> _What this task involves_: What you return must be an exact copy of the lines in the listing below between the line holding "Kullanım Koşulları (595, 997)" and the line holding "Sıkça Sorulan Sorular", inclusive, and nothing more.

> _Extracted records_:
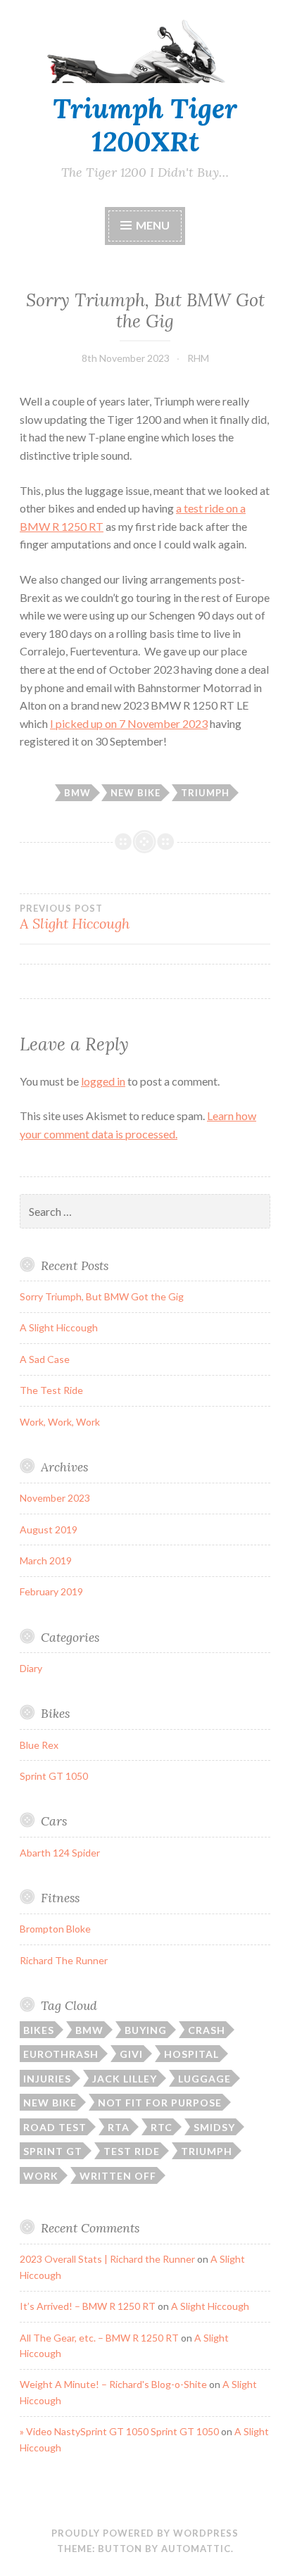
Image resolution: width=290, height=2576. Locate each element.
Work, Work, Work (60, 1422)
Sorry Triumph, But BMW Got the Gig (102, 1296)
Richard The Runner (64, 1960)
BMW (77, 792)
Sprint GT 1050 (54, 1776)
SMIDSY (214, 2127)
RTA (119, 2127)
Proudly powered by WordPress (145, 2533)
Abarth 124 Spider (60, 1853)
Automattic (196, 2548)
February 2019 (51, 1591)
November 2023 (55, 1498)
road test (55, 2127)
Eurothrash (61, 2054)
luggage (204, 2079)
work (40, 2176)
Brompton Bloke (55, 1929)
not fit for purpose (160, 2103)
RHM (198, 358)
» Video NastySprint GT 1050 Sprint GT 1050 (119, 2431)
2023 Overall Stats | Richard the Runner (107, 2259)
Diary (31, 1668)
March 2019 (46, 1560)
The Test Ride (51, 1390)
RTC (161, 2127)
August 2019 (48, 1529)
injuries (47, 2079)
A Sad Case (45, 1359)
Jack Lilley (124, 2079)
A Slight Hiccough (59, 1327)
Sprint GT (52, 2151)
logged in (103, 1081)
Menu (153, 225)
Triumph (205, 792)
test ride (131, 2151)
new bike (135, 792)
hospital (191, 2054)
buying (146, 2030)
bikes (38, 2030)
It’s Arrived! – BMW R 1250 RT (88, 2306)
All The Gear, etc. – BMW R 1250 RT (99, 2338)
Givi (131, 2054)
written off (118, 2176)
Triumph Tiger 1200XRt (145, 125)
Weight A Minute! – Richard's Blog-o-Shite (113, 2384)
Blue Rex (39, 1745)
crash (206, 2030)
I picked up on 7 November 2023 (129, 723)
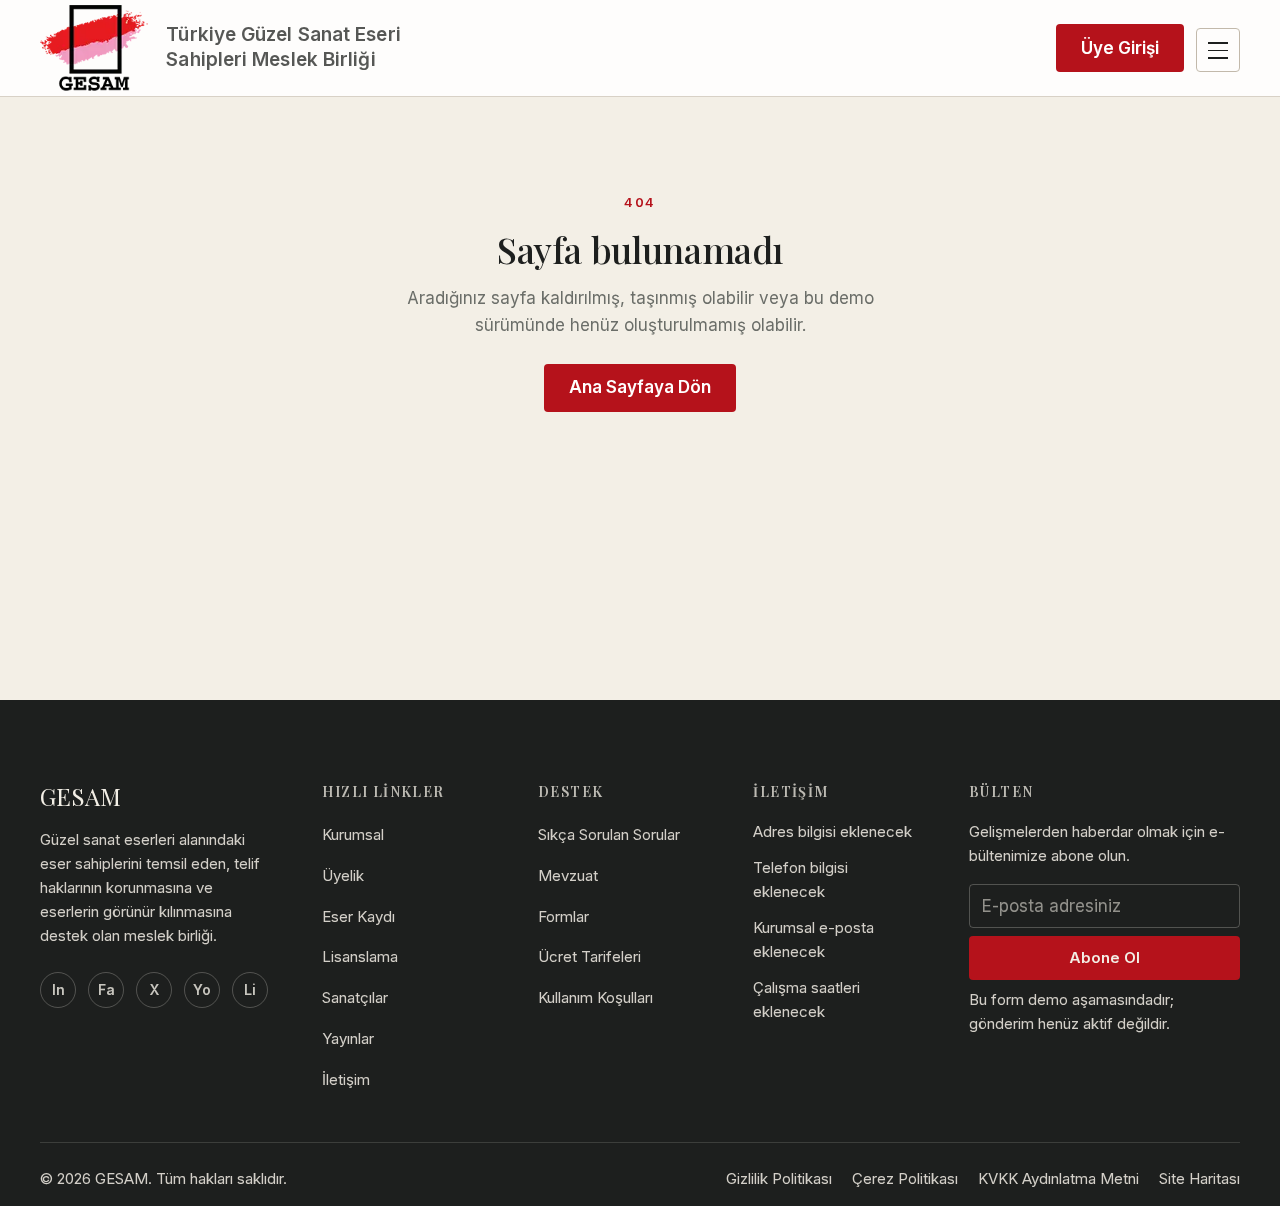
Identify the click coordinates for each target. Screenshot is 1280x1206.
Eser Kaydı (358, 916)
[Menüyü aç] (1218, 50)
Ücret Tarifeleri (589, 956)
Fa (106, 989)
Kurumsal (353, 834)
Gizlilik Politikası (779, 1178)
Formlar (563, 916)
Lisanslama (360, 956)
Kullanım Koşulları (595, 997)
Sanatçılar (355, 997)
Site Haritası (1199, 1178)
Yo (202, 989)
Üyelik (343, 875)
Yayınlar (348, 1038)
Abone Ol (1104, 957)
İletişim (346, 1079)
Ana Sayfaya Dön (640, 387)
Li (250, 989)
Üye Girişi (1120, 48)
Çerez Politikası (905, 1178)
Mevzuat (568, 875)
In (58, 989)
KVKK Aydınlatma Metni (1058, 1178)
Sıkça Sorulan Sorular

--

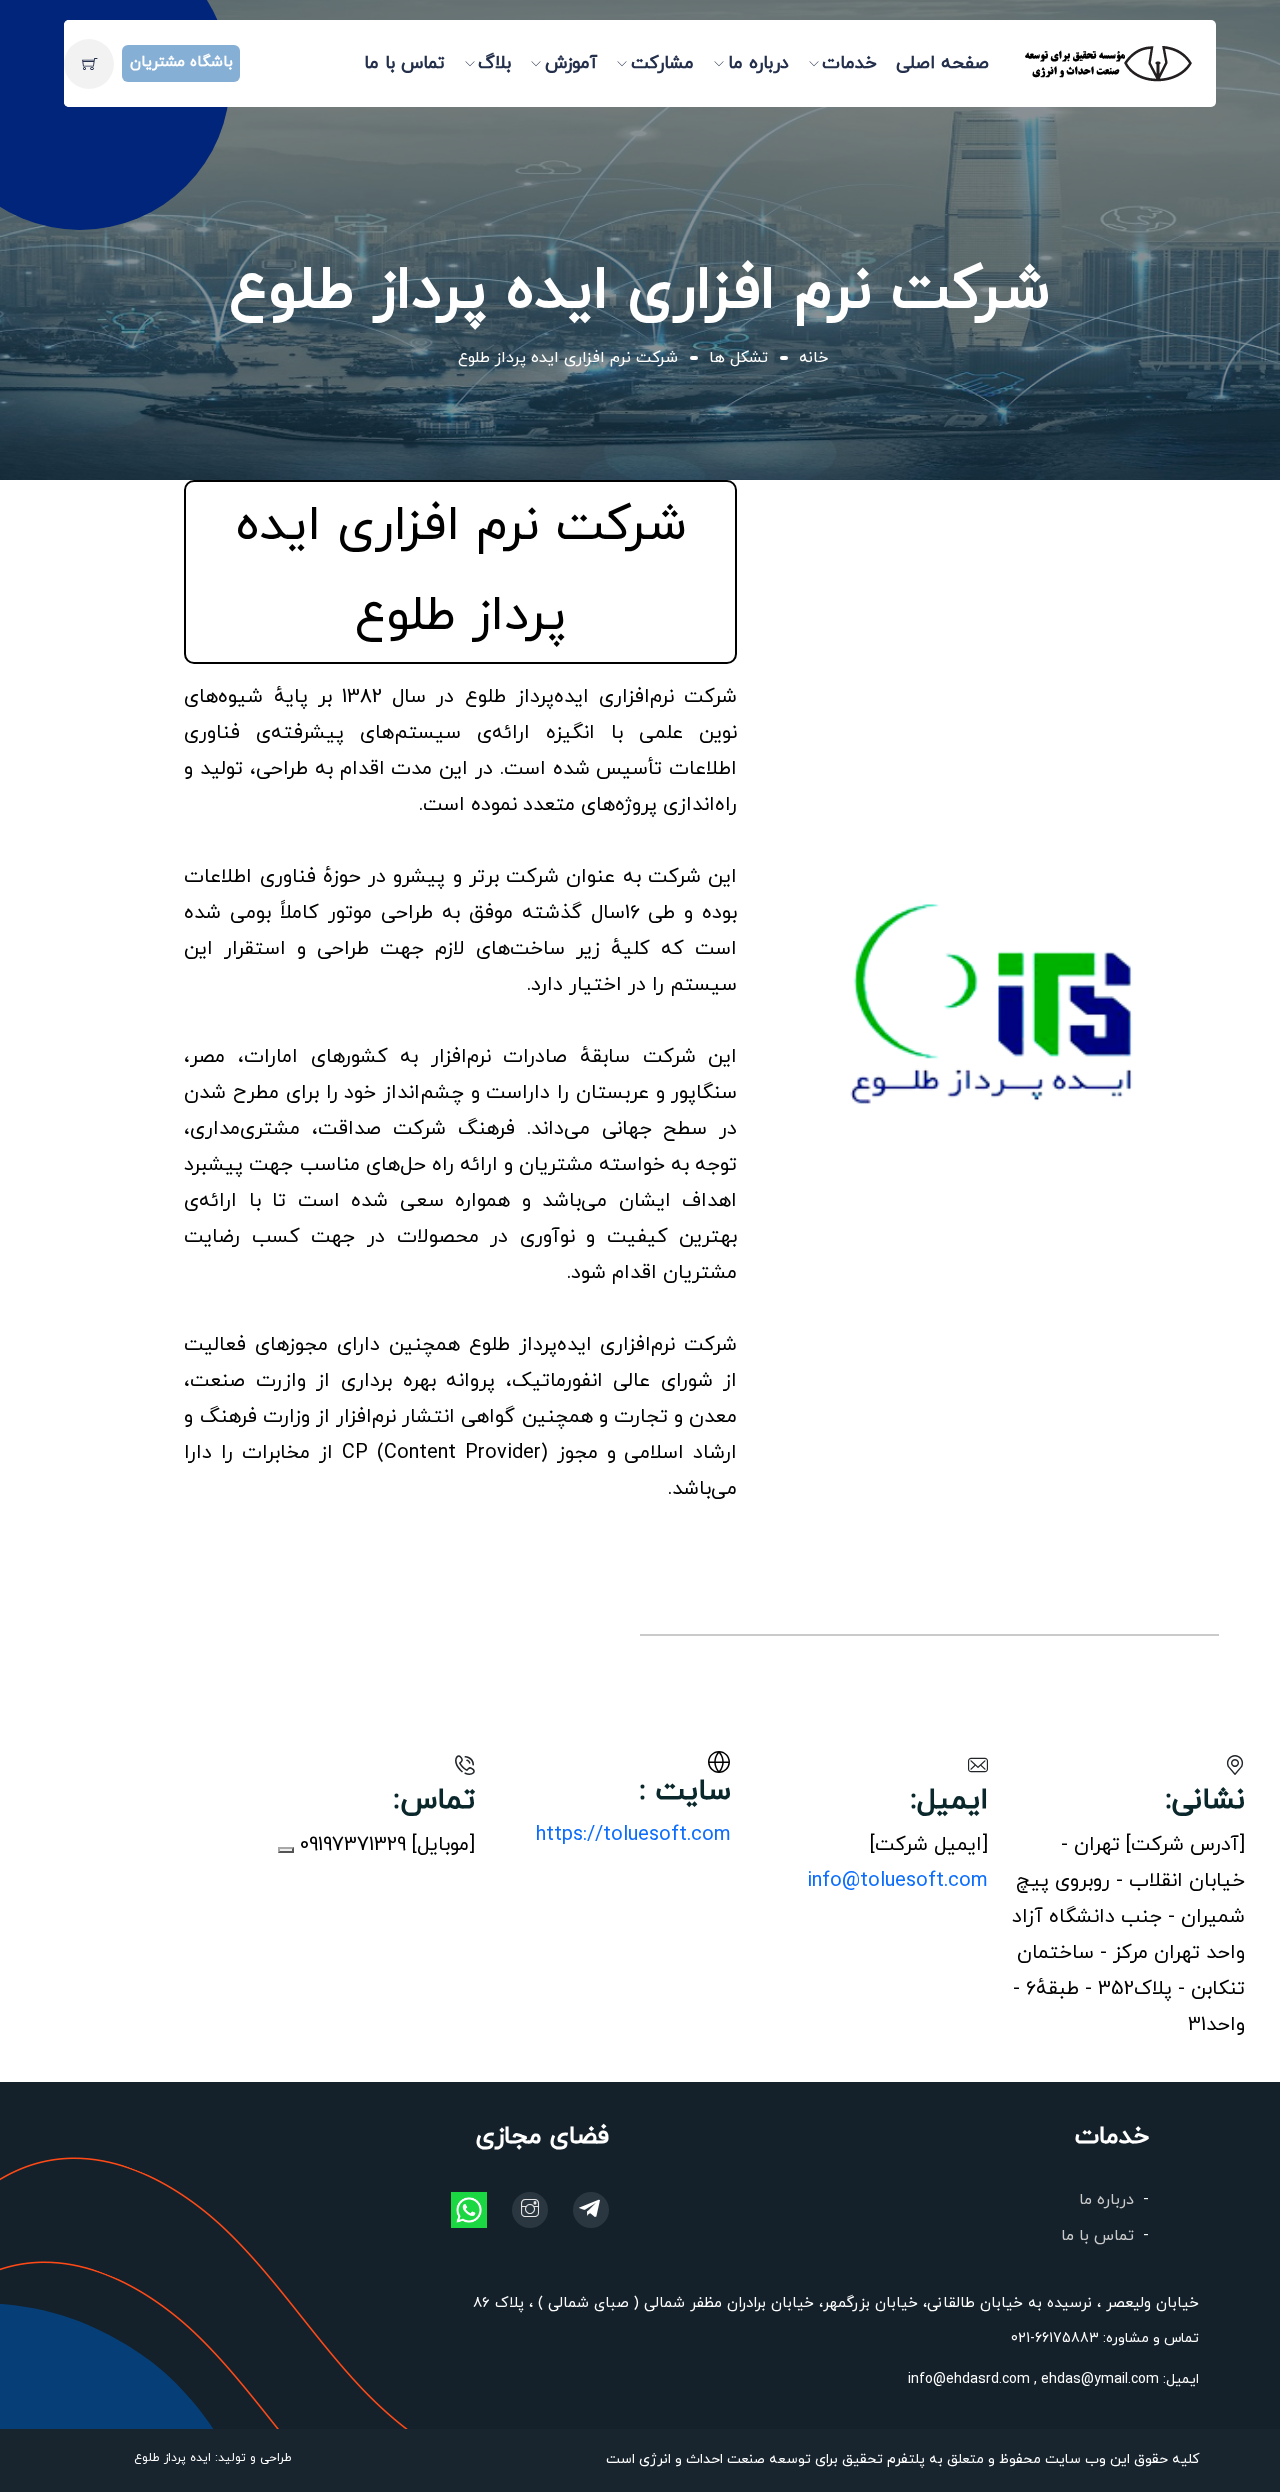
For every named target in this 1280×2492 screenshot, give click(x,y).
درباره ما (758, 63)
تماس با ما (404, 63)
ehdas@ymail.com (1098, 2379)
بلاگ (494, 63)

==

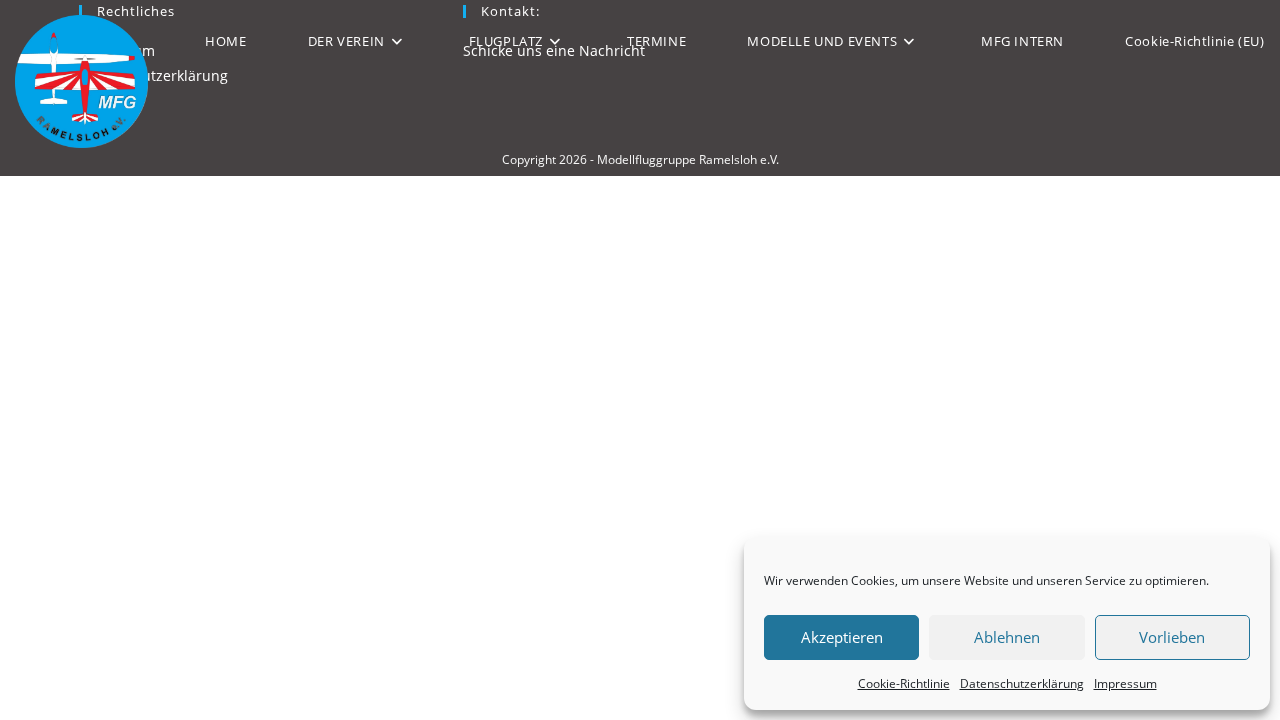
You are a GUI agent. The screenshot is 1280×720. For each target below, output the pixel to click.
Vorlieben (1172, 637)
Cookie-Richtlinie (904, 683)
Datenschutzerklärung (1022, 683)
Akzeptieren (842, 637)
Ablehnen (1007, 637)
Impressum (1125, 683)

> _Exercise solution_:
Kullanım Koşulları (595, 997)
Sanatçılar (355, 997)
Site Haritası (1199, 1178)
Yo (202, 989)
Üyelik (343, 875)
Yayınlar (348, 1038)
Abone Ol (1104, 957)
İletişim (346, 1079)
Ana Sayfaya Dön (640, 387)
Li (250, 989)
Üye Girişi (1120, 48)
Çerez Politikası (905, 1178)
Mevzuat (568, 875)
In (58, 989)
KVKK Aydınlatma Metni (1058, 1178)
Sıkça Sorulan Sorular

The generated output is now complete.